Some Remarks On An Expression In Acts 25:26. —A Monograph -- By: Theodore Dwight Woolsey
Journal: Bibliotheca Sacra
Volume: BSAC 18:71 (Jul 1861)
Article: Some Remarks On An Expression In Acts 25:26. —A Monograph
Author: Theodore Dwight Woolsey
BSac 18:71 (July 1861) p. 595
Some Remarks On An Expression In Acts 25:26. —A Monograph
The words “of whom I have no certain thing to write τῷ κυρίῳ,” suggest the inquiry whether a Roman official, like Festus, when speaking of the emperor, could, in conformity with Roman usage about the year 60 of our era, have uttered the words τῷ κυρίω, which are here attributed to him. This inquiry has not been overlooked or unan-
BSac 18:71 (July 1861) p. 596
swered. We name only among the commentators on the scriptures, Wetstein, in his edition of the New Testament, as having furnished a valuable collection of materials for a satisfactory answer; and, among other writers, Lipsius, in an excursus on the Annals of Tacitus, ii. 87, and Zell, in his Röm. Epigraphik, as having elucidated a parallel use of dominus.
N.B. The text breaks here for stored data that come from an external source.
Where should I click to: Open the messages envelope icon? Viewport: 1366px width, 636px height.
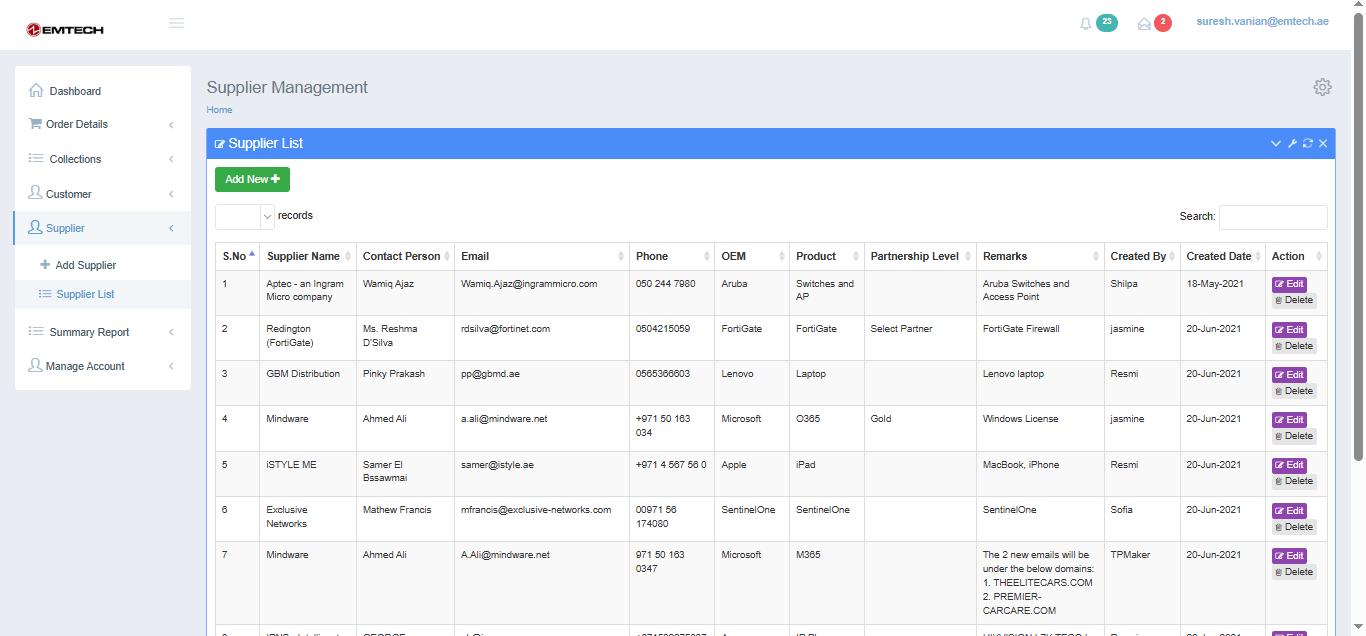(1144, 24)
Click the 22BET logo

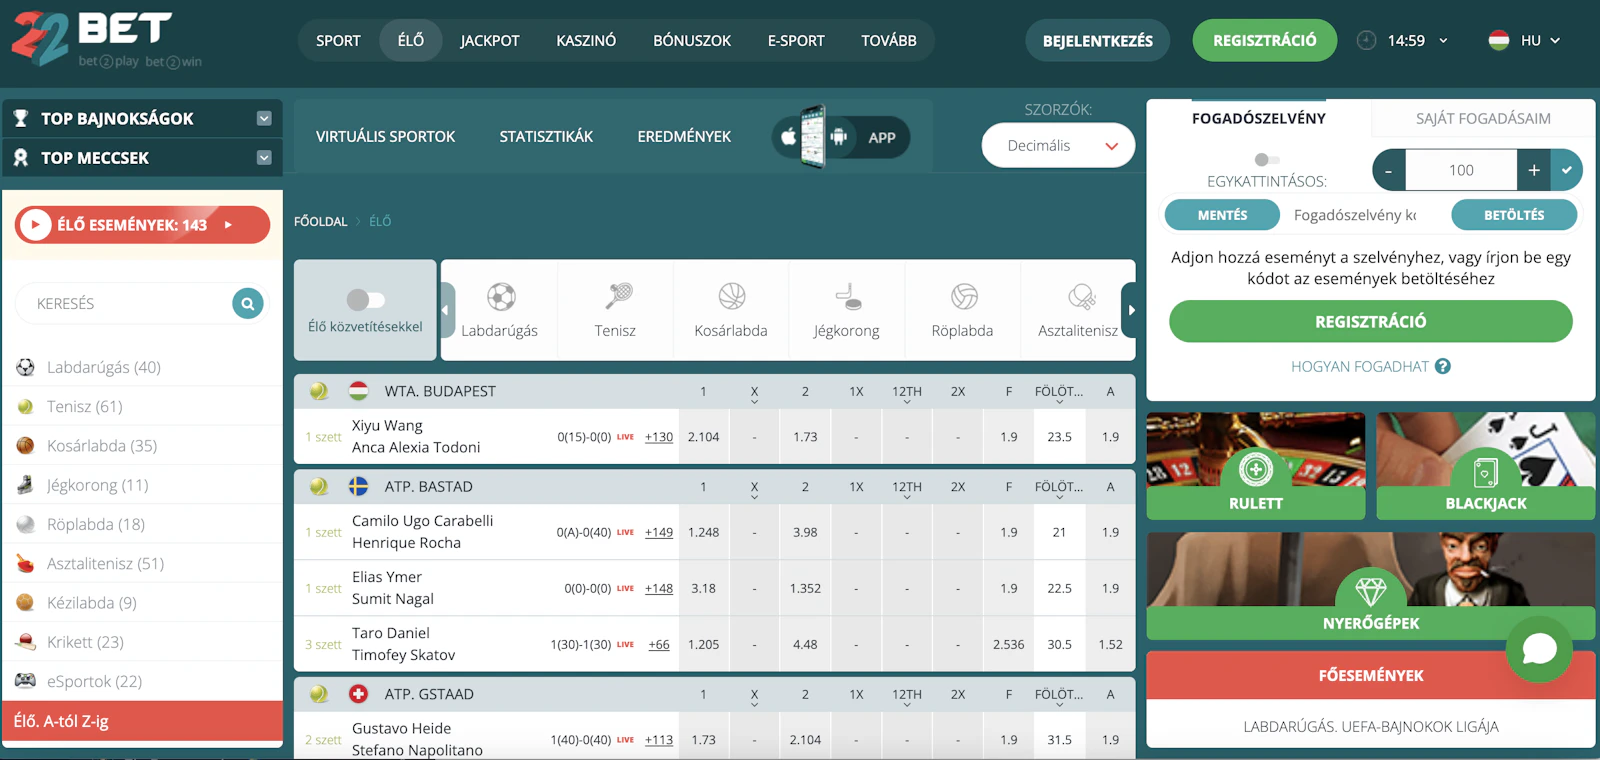click(92, 39)
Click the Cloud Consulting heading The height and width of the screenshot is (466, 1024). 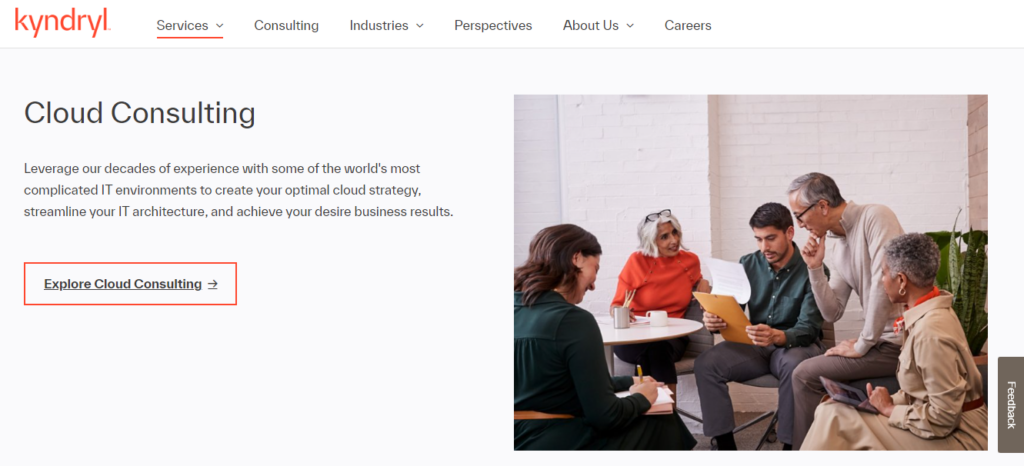pos(140,113)
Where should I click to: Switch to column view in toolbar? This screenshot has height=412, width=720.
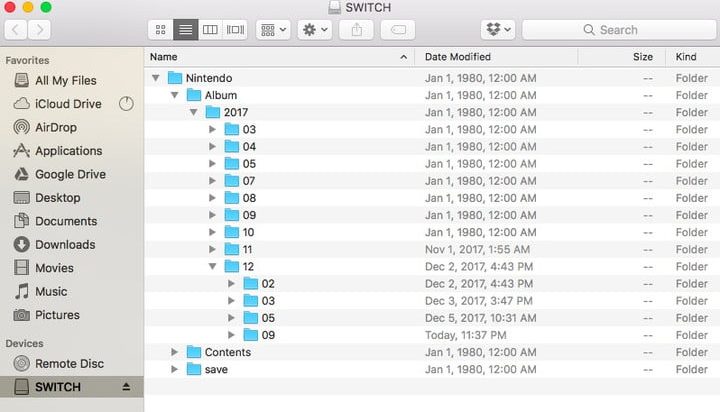pos(210,30)
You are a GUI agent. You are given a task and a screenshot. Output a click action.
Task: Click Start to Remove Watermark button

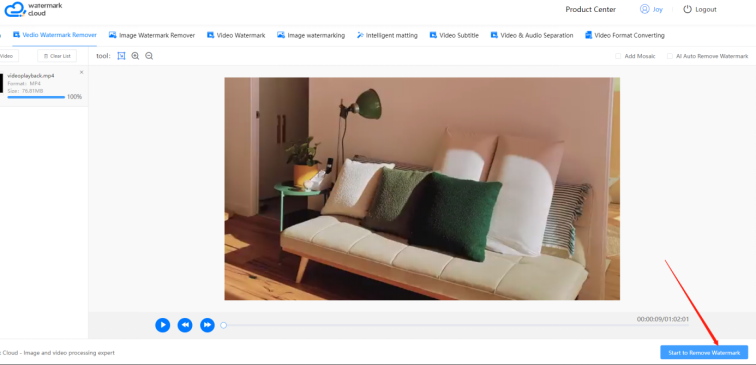(704, 352)
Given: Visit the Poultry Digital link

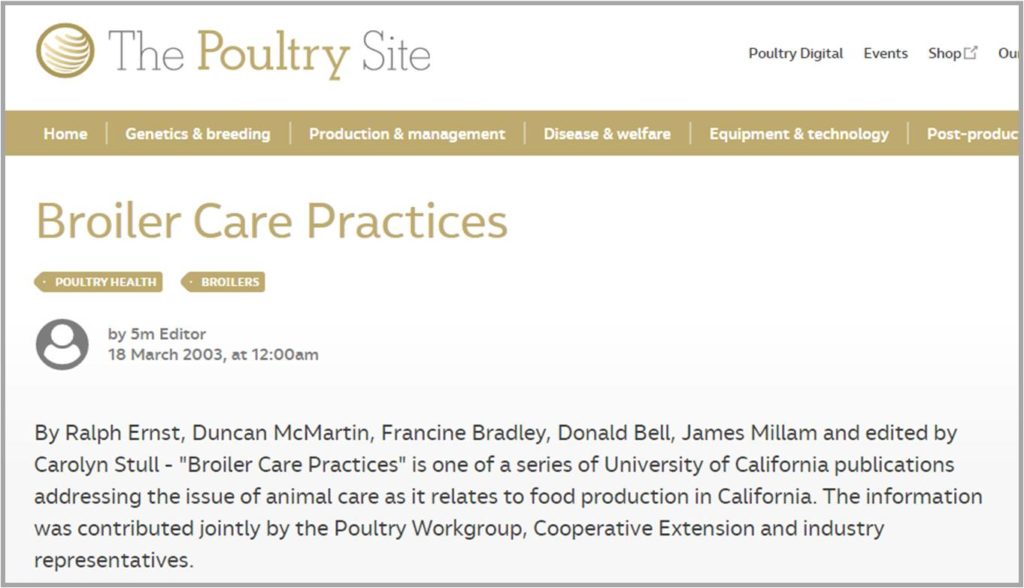Looking at the screenshot, I should click(795, 54).
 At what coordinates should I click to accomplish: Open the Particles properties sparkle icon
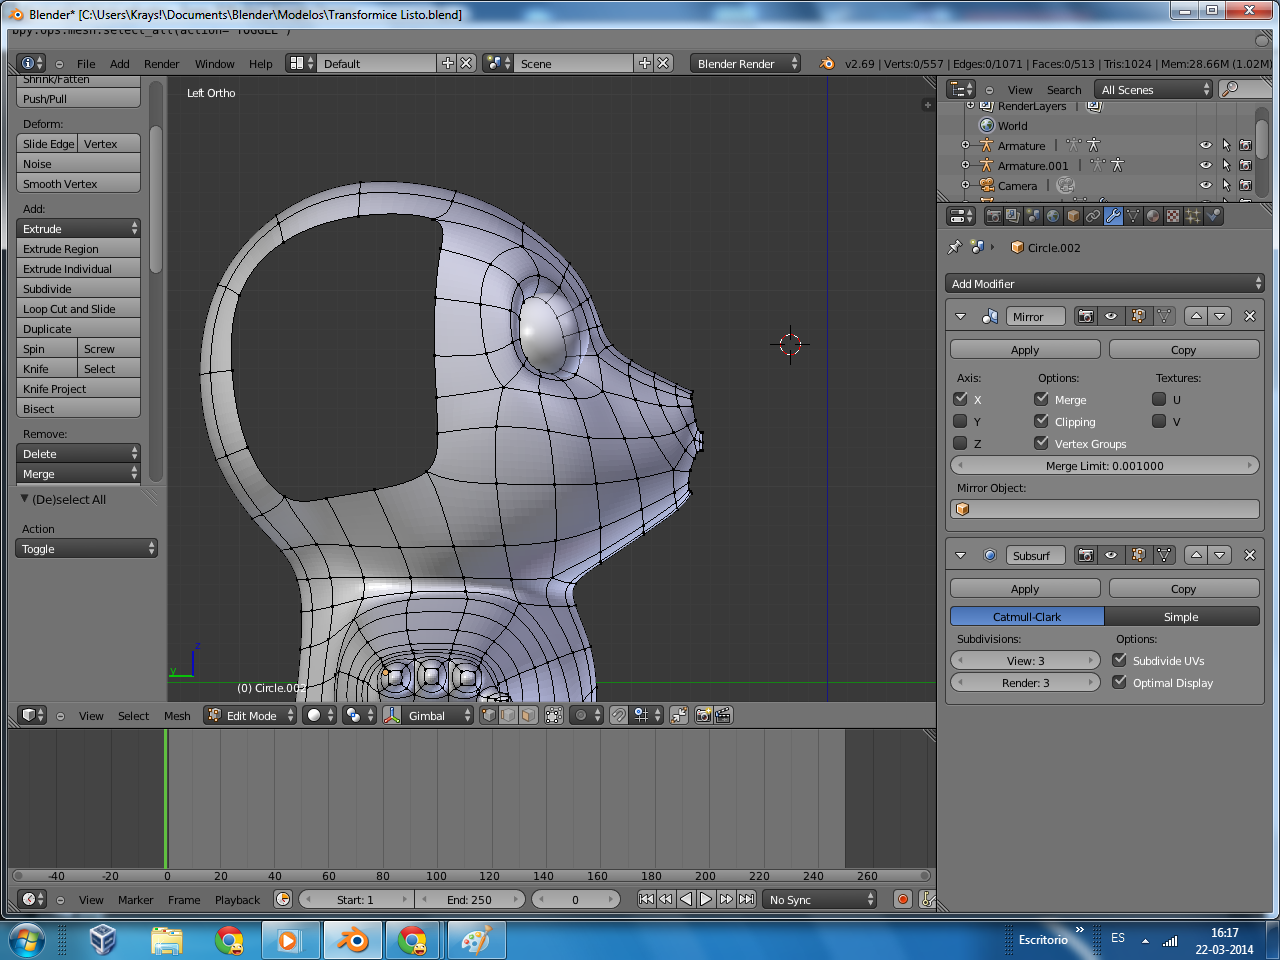[1193, 216]
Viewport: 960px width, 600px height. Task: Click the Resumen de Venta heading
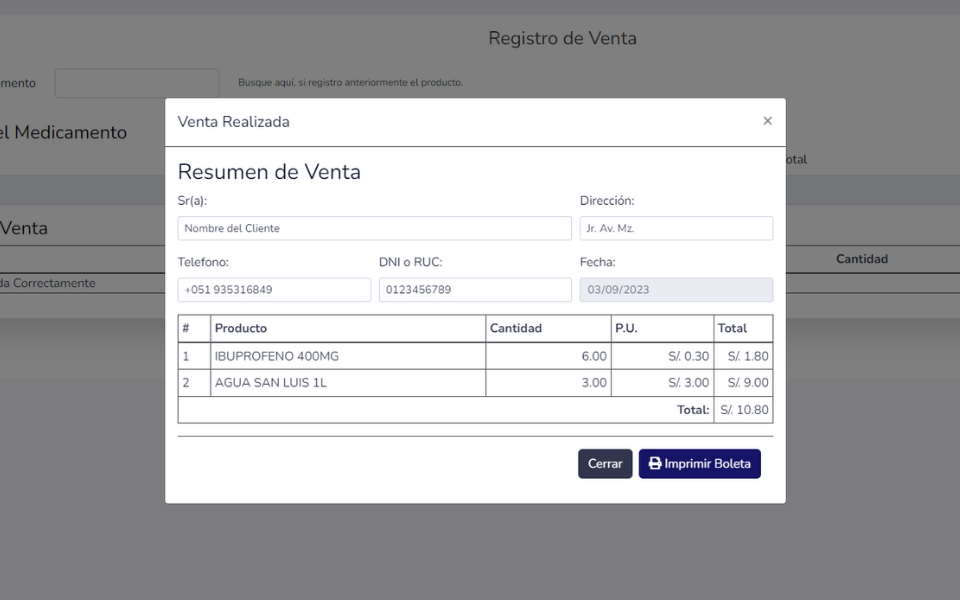point(269,172)
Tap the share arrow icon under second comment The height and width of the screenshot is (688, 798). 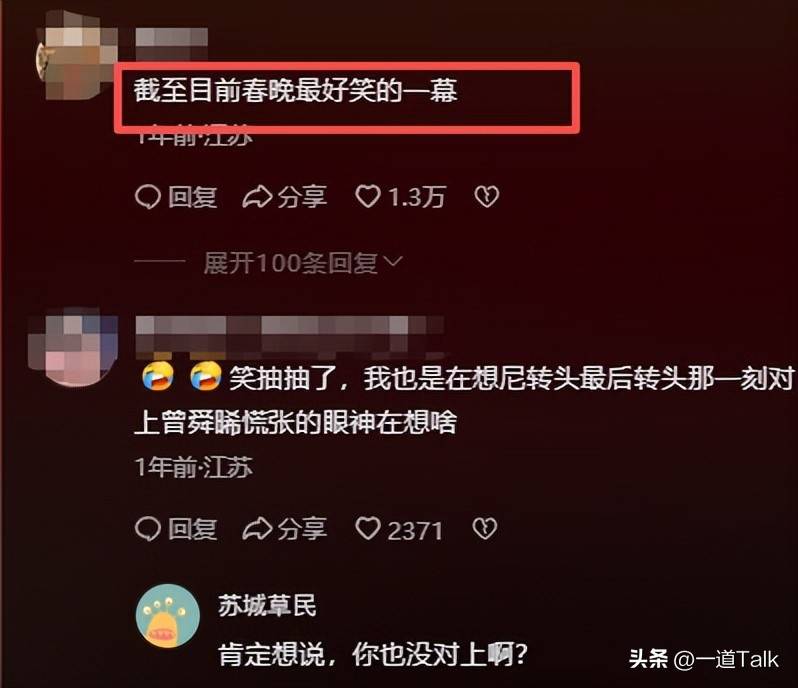click(257, 529)
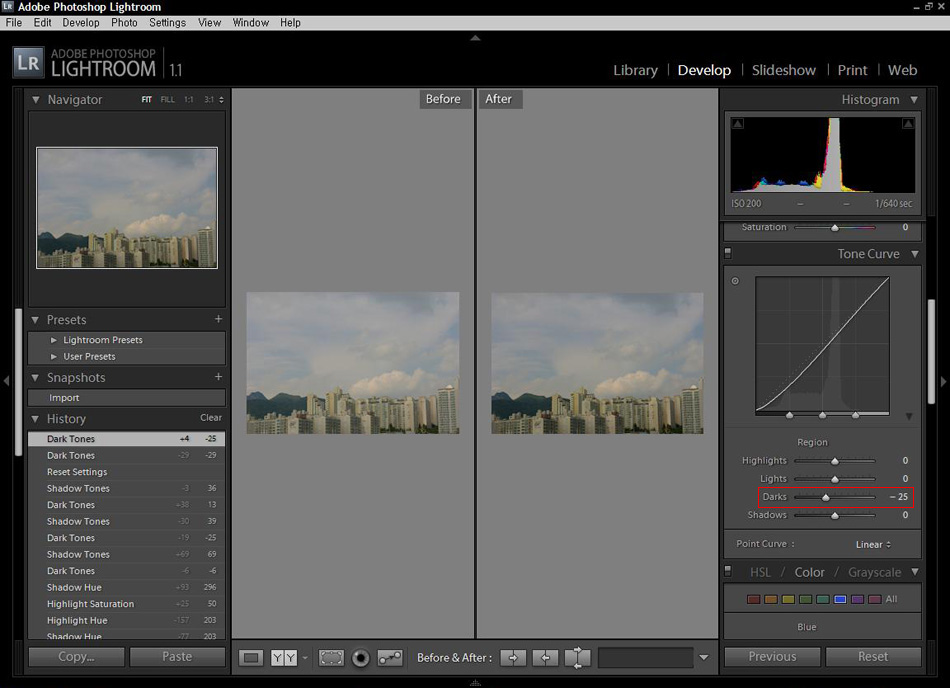Click the Tone Curve target adjustment icon
The height and width of the screenshot is (688, 950).
(735, 281)
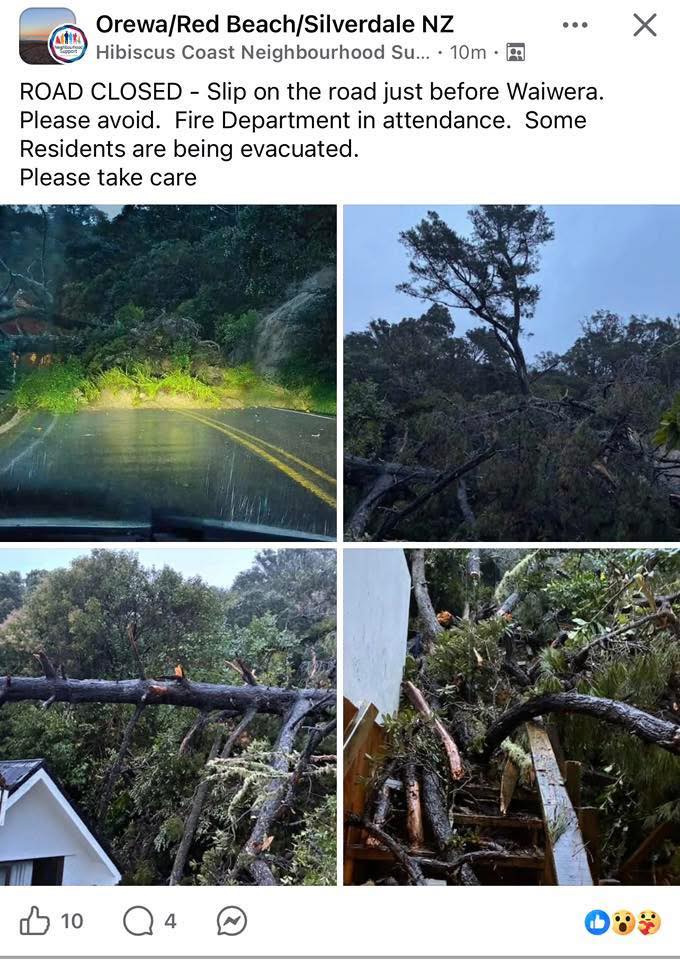680x960 pixels.
Task: Share post using the Messenger icon
Action: coord(232,921)
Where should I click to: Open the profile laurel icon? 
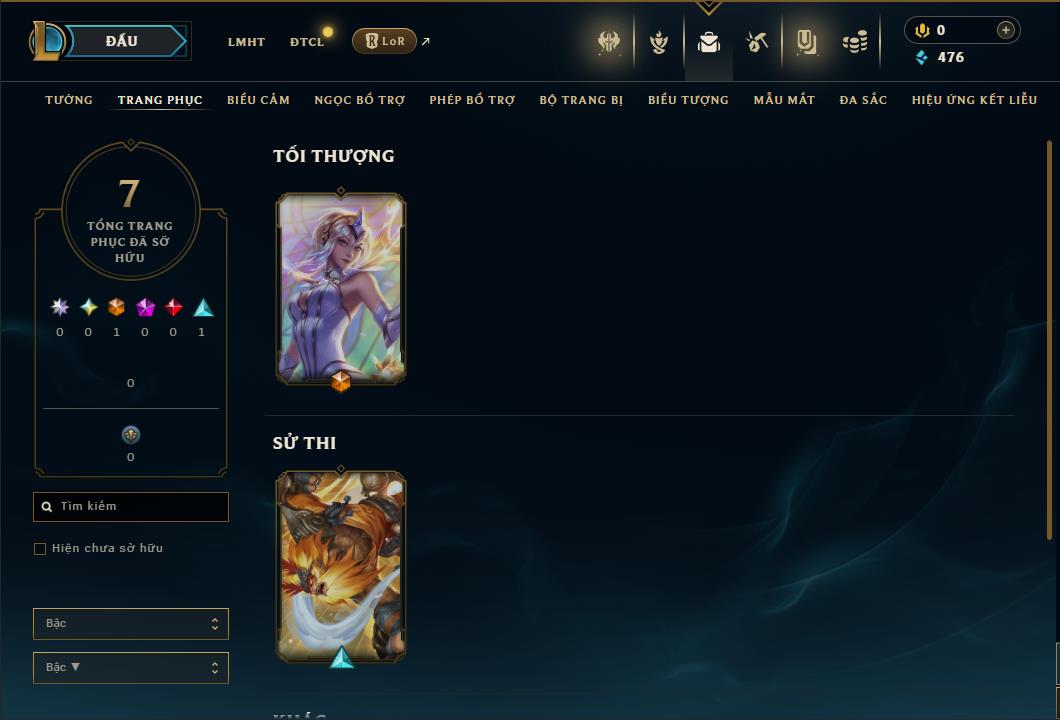[658, 43]
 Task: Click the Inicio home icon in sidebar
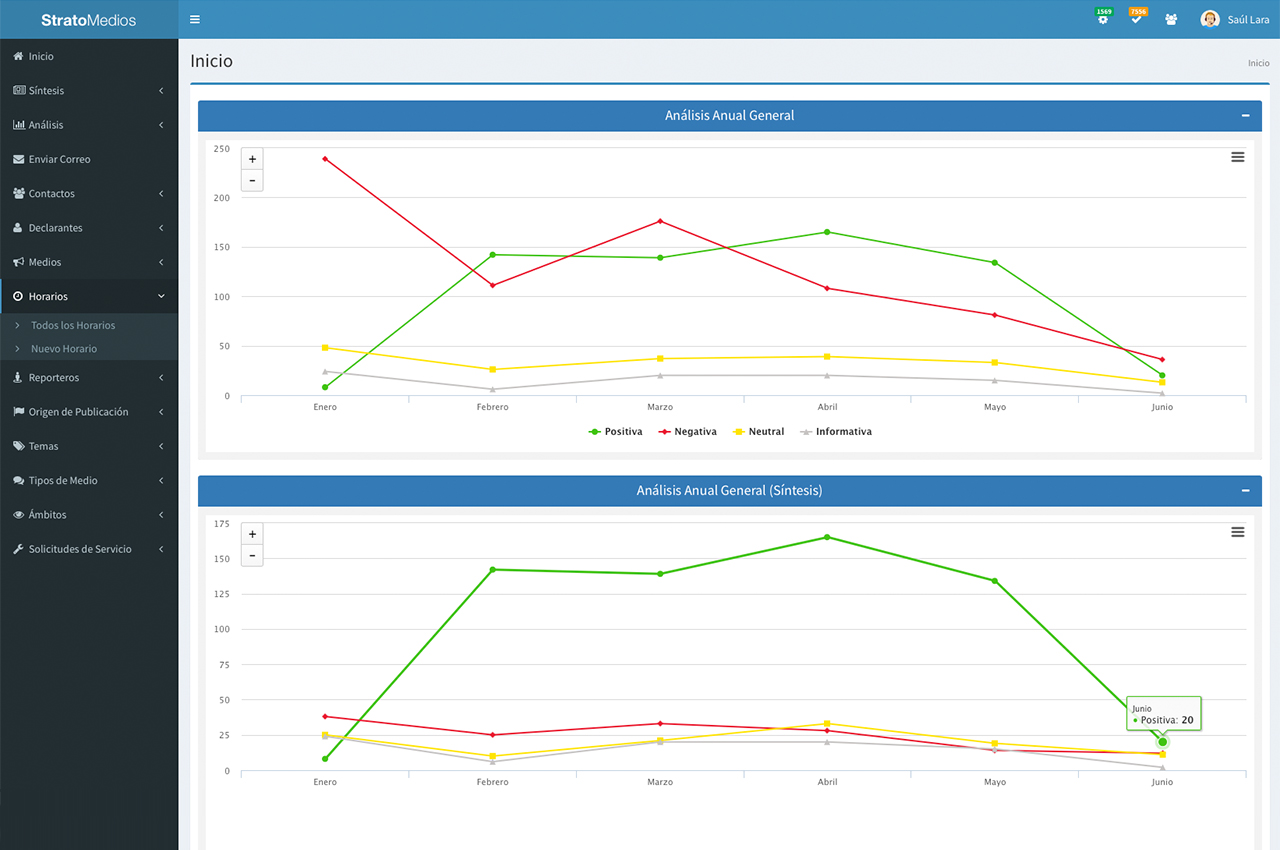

We propose to go into this inquiry at greater length than others within our knowledge have done, with the result, as we hope, of setting forth the accuracy of the evangelist Luke.
The first question to be answered in considering these words is: Whether Luke wishes to represent Festus as talking in the Roman or in the Oriental style. On the latter supposition, he might, one may say, attribute to the procurator, without any accurate knowledge of the usages of speech prevailing among Roman gentlemen, expressions similar to those which he met with in the Septuagint; or again, Festus, adopting a more Oriental style than was his wont at home in Italy, and accommodating himself to his companion king Agrippa, might call the emperor κύριος, when he would not call him dominus at Rome. This latter part of the alternative, however, seems too refined; if any one chooses to adopt it, he will, of course, rate the accuracy of Luke highly. It is natural enough to suppose that Romans of rank accommodated themselves in a degree to eastern forms of address, while living in the eastern parts of the empire; but if it can be shown that the use of dominus and of κύριος, as titles of the emperor, went along together, this of itself will be good proof that Festus in these words was talking as a Roman would. The Greeks employed αὐτοκράτωρ as an equivalent of imperator; they also used βασιλεύς; of the emperor, while the Romans, for reasons obvious from their history, were avoiding rex. But we shall endeavor soon to show that the two agreed in the use of the title κύριος and dominus, in whatsoever part of the empire this use may have originated.